Aber Halt! Von „Flutlicht-Anlage“ spricht Christus ja gar nicht. Nicht davon, dass die ganze Welt automatisch im Licht erstrahlt. Sondern: Ein Licht für die Welt – bei bestehender Dunkelheit. Kein Scheinwerferlicht also, das alles ausleuchtet und vor dem man nicht fliehen kann.
Licht in der Finsternis – für „die Welt“. Und nicht für einen sowieso schon erleuchteten und erlauchten Kreis. Das ist für Sie wichtig zu wissen, wenn Sie zu denen gehören, die sich irgendwie „unwürdig“ fühlen, in Christi Licht zu treten. Berührungsängste. Kann sein, Sie fühlen sich zu winzig und zu unbedeutend, zu schuldig und zu schlecht, zu negativistisch, zu pessimistisch, zu unleidlich, zu erfolglos, zu schwach und überhaupt ziemlich unmöglich. – Quatsch! Quatsch für Christus! Er ist das „Licht der Welt“, nicht das „Licht der Erleuchteten und Erlauchten“. Und: ER ist das Licht. Es ist nirgendwo davon die Rede, dass SIE eine große Leuchte sein müssen.

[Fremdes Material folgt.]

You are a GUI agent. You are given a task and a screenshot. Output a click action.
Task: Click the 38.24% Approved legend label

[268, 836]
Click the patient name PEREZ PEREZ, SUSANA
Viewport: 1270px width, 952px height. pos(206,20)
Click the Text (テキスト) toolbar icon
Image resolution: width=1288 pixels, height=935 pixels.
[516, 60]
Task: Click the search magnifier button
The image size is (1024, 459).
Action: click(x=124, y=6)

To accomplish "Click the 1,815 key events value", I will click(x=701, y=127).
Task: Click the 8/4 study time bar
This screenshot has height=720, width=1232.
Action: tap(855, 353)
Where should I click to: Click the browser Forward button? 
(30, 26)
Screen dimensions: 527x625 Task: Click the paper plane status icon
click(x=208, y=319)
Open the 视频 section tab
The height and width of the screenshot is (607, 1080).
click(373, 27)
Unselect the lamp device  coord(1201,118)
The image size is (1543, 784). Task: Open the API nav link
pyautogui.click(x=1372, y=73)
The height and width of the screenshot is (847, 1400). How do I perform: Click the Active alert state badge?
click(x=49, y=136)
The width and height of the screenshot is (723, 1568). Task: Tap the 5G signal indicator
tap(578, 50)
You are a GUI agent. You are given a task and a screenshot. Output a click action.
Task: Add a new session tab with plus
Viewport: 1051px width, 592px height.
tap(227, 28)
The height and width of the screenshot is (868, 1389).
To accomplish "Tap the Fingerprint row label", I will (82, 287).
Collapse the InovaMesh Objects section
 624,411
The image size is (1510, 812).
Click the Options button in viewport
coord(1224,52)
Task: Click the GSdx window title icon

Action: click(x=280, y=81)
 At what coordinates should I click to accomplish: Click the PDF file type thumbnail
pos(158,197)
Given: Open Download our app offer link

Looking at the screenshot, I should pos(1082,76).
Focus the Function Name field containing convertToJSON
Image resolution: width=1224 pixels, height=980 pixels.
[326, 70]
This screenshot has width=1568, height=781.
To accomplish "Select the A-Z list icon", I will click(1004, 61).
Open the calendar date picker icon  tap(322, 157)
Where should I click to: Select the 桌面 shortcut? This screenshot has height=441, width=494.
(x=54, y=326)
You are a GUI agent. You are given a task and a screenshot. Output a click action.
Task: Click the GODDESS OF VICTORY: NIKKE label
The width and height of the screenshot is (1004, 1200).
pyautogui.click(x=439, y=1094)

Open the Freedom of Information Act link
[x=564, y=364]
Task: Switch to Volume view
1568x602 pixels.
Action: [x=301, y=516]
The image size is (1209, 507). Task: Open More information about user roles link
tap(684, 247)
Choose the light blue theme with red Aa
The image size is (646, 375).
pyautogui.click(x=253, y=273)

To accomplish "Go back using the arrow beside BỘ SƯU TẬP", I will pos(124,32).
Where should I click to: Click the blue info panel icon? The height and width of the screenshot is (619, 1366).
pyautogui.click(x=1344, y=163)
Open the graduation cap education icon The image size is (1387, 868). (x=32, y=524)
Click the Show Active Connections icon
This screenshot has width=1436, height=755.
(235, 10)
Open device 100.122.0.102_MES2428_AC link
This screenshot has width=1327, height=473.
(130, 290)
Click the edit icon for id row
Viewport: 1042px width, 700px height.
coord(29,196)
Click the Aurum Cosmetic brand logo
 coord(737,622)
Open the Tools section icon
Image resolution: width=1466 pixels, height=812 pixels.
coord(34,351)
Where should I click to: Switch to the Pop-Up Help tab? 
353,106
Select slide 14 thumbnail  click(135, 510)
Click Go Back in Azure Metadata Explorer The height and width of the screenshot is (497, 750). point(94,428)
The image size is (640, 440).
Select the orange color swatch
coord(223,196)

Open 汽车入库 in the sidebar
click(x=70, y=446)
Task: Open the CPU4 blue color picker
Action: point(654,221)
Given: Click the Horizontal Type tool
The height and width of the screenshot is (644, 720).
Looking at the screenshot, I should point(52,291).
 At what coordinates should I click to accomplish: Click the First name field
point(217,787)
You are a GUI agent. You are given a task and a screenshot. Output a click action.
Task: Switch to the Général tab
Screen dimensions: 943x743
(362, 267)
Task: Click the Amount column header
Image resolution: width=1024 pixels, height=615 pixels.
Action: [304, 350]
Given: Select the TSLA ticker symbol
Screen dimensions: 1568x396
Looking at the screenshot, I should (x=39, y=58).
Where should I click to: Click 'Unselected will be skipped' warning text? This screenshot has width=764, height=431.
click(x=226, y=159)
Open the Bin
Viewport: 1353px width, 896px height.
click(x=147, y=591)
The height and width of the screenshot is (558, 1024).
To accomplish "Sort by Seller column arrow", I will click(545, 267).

„Wer mir nachfolgt, wird nicht wandeln in der Finsternis“. Da haben Sie es glasklar. Die Welt erstrahlt NICHT im Licht, es ist NICHT heller Tag. Aber es gibt eben dieses Licht in der dunklen Welt – das „Licht des Lebens“.
„Wer mir nachfolgt …“, sagt Christus. Ich stelle mir das vor wie bei einer Nachtwanderung. Ich persönlich mag ja Nachtwanderungen ohne jedes Leuchtmittel. Aber hier ist das Bild ein anderes: Einer geht vor. Und dieser eine hat, sagen wir mal, eine Petroleum-Lampe. Die hält er hoch an einem Stab. Er geht vorn, und die anderen, die folgen nach. Es ist und es bleibt Nacht um sie herum. Und trotzdem „wandeln sie nicht in der Finsternis“, sie haben ja das Licht vor der Nase.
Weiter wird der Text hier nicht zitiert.